## Brief
Whenever a line in the data holds the string "agent", pull that line out.
*** Opening Records for the task ***
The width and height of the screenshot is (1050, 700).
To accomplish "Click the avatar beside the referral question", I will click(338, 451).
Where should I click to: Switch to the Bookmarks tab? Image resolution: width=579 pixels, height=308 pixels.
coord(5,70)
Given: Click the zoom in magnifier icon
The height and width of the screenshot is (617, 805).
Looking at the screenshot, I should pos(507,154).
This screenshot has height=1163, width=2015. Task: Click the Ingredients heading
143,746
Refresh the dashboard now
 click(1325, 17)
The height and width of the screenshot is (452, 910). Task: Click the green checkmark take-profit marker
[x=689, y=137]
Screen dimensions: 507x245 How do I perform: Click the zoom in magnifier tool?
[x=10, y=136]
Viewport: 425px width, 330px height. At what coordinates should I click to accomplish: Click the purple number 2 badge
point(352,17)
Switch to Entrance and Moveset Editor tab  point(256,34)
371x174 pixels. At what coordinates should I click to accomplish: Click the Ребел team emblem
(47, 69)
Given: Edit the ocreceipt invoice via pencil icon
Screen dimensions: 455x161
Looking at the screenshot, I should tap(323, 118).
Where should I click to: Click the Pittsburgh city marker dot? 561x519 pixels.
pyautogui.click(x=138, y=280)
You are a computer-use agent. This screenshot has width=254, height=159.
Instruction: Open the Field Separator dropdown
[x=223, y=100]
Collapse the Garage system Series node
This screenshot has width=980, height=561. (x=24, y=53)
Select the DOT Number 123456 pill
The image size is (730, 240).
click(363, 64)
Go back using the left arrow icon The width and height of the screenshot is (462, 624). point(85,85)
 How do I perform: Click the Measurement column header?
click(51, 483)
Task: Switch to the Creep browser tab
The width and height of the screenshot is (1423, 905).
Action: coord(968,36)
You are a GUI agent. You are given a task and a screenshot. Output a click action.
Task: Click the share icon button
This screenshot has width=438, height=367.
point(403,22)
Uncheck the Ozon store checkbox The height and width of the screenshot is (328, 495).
*** Closing Records for the task ***
## Written response
You are a computer-use agent. This screenshot has width=254, height=159.
You are a GUI agent. You are given a task and a screenshot. Output a click action.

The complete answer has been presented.